Under Italian penal law, advertising an unlicensed gambling operator is explicitly prohibited. The 2018 Dignity Decree extends that further, banning gambling sponsorships across television, radio and digital platforms in their entirety. With Polymarket now formally classified as an unauthorised operator by the ADM, Lazio risks breaching both provisions if the partnership continues.

Other clubs navigated the Dignity Decree via indirect arrangements, with Napoli working with bet365 Scores and AS Roma partnering with Eurobet.live — both branded as infotainment products rather than gambling operators. That kind of legal reframing is considerably harder to execute when your partner has just been formally listed as an unlicensed gambling site by the national regulator.

Europe Has Run Out of Patience with Predictions

Polymarket and its US rival Kalshi are fighting on multiple fronts simultaneously, with no sign that the pressure is easing. Spain’s DGOJ launched disciplinary proceedings against both platforms in May 2026, ordering their precautionary blocking while investigations proceed; attempts to notify the companies at their overseas addresses had failed entirely. Nine European gambling regulators have formed a predictions market monitoring coalition ahead of the FIFA World Cup. France, Belgium, Portugal, Singapore and Indonesia have all taken blocking action.

The situation in the US remains comparatively favourable, with the Commodity Futures Trading Commission (CFTC) treating prediction markets as derivatives rather than gambling. Even that position is under strain; a federal judge recently denied Kalshi’s bid to block New York from enforcing its gambling laws against it, and regulators in at least 16 states have been pursuing action against these platforms.
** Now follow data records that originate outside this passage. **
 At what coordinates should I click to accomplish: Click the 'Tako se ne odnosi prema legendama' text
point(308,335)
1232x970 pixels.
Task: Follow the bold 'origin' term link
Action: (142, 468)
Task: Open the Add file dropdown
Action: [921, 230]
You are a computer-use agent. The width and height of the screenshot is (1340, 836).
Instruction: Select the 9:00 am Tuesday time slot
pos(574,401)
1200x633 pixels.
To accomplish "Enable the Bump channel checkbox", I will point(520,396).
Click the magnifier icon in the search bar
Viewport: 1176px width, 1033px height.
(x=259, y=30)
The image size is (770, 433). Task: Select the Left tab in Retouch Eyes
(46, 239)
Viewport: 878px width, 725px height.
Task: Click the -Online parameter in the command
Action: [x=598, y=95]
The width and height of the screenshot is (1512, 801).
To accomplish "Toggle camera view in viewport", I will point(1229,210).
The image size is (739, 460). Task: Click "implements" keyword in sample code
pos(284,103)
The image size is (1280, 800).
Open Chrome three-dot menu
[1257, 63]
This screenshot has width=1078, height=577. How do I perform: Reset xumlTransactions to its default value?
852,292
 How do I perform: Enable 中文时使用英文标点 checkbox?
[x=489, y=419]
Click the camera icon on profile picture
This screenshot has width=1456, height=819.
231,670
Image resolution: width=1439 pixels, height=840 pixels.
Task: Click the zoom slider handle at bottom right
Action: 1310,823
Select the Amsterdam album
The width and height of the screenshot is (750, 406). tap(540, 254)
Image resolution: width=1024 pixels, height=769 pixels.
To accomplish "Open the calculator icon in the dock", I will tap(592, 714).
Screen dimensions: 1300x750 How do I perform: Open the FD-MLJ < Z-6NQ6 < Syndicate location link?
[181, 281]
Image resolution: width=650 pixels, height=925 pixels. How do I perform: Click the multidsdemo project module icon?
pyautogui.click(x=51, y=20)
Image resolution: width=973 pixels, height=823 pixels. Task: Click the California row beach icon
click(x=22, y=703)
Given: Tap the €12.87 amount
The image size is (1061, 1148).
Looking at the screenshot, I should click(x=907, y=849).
Gibraltar remains the outlier in Europe. The territory has licensed ADI Predictstreet and WagerWire’s predictions offering as betting intermediaries, a route Polymarket and Kalshi have so far declined, precisely because accepting a betting licence would undermine their legal position in the US. Meanwhile, investor Michael Burry has placed his bets on Flutter Entertainment and DraftKings, publicly stating his belief that “prediction markets exist in a loophole adjacent to a heavily regulated and taxed industry” and that they will eventually be folded into traditional regulation and taxation.

Expert Analysis

The second Italian block tells a cleaner story than the first. Regulators are no longer gathering information about what Polymarket is; they have decided what it is, and they are acting accordingly. The TAR appeal bought Polymarket four months of partial resumed access. Now that the ADM has moved again, this time with a criminal referral pathway attached, the platform faces a structurally different obstacle.

The Lazio deal sharpens the risk in a way most prediction market battles do not. A €19m shirt sponsorship on a Serie A club is visible, auditable and easy to pursue through existing advertising law. Whether Italy moves against the partnership will signal how seriously the ADM intends to enforce this second blacklisting. Polymarket is chasing a $15bn valuation against Kalshi’s $22bn; neither platform is close to accepting the licensing frameworks that European regulators are demanding. That gap between ambition and compliance is not sustainable across every market at once, and Italy has just made that point firmly for the second time.